Data to examine =>
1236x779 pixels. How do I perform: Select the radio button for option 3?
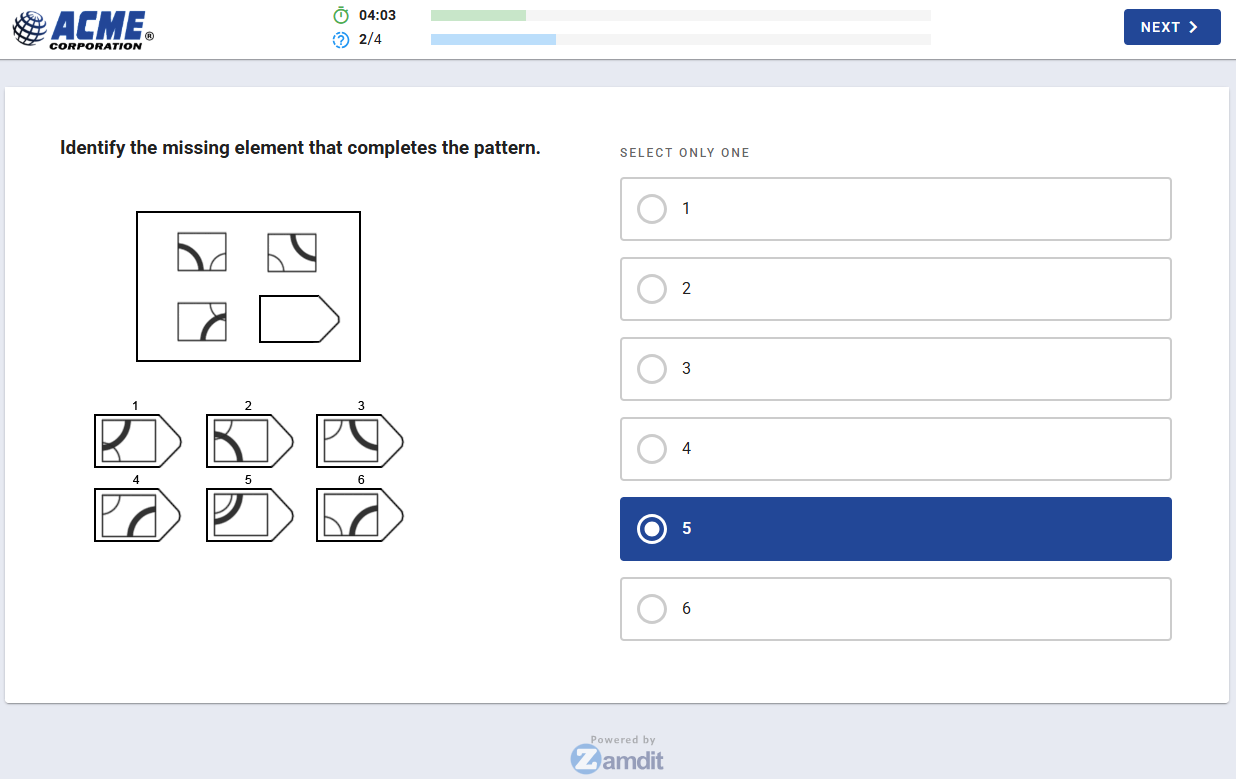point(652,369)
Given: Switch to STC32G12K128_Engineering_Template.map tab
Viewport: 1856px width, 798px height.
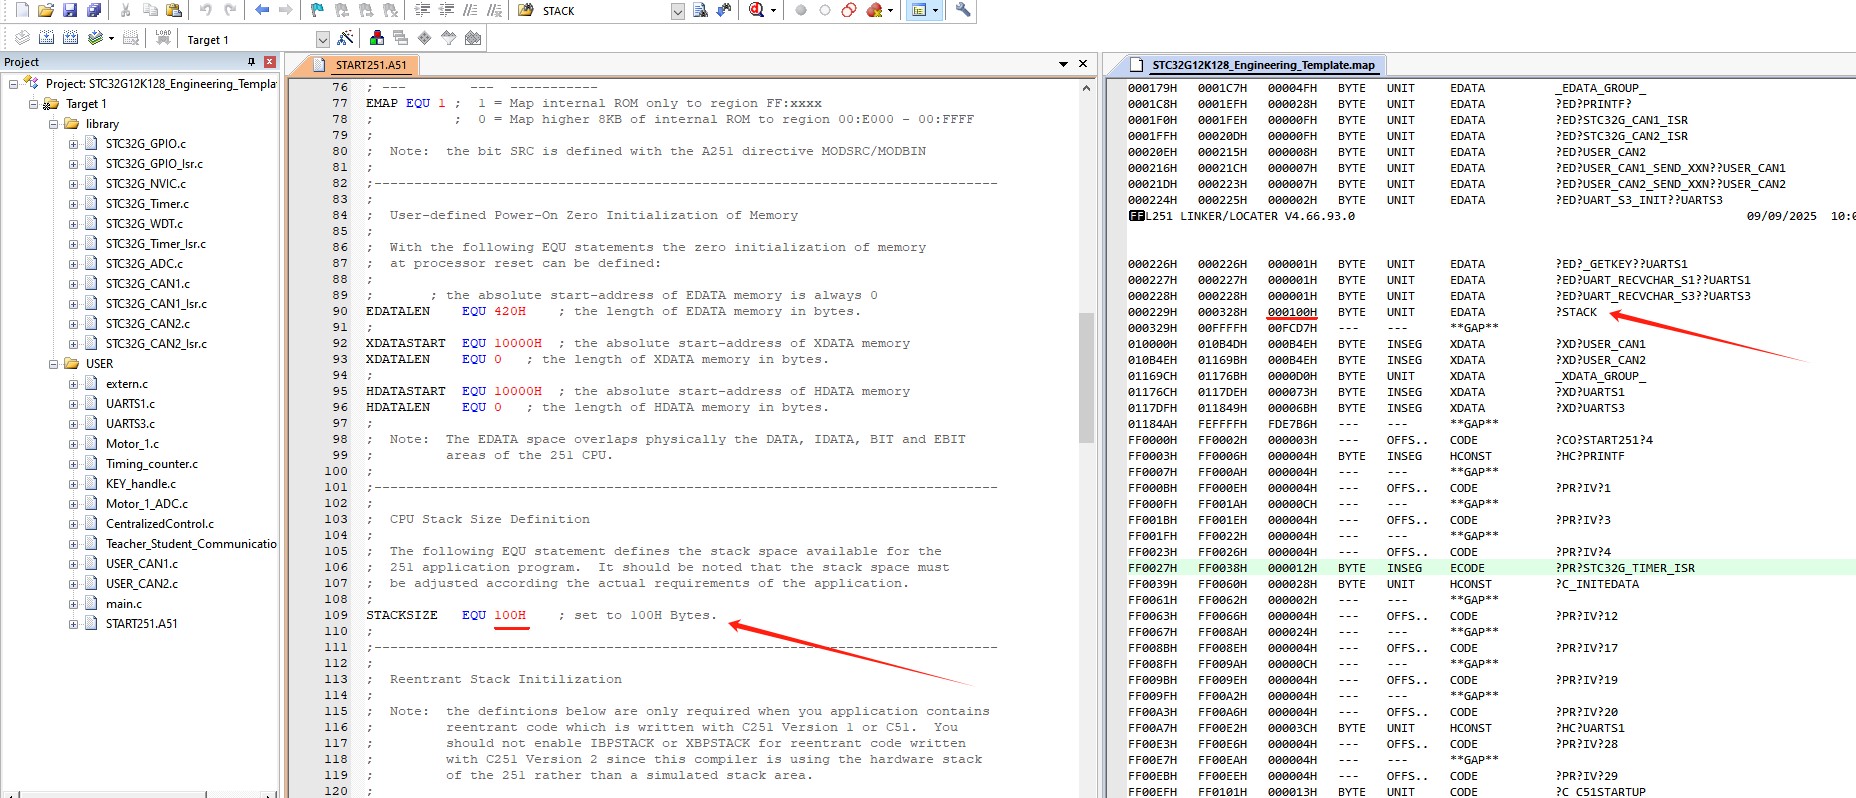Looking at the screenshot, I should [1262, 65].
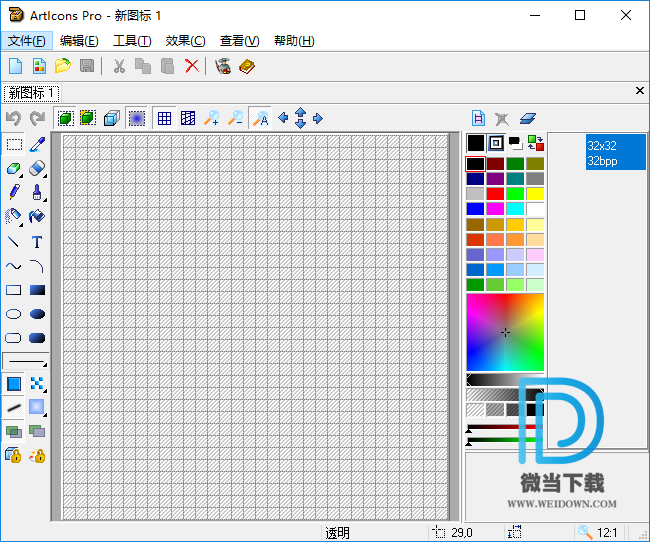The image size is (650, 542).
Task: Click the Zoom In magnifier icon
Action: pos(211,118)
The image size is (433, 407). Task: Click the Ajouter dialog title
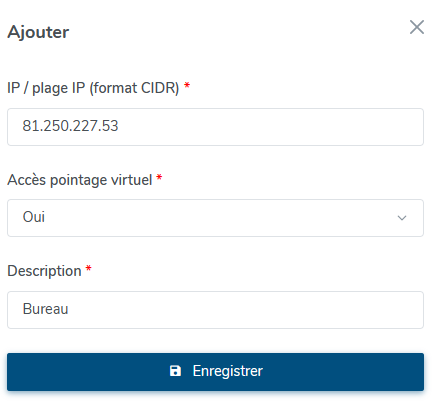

Work item => Repeat all of the entries above word for word and omit the pictures.

Completed task =>
1236x779 pixels. How do I perform: Select the radio button for option 3?
point(652,369)
Given: Switch to STC32G12K128_Engineering_Template.map tab
Viewport: 1856px width, 798px height.
Looking at the screenshot, I should [1262, 65].
The image size is (650, 542).
Task: Click the Zoom In magnifier icon
Action: pos(211,118)
The image size is (433, 407). Task: Click the Ajouter dialog title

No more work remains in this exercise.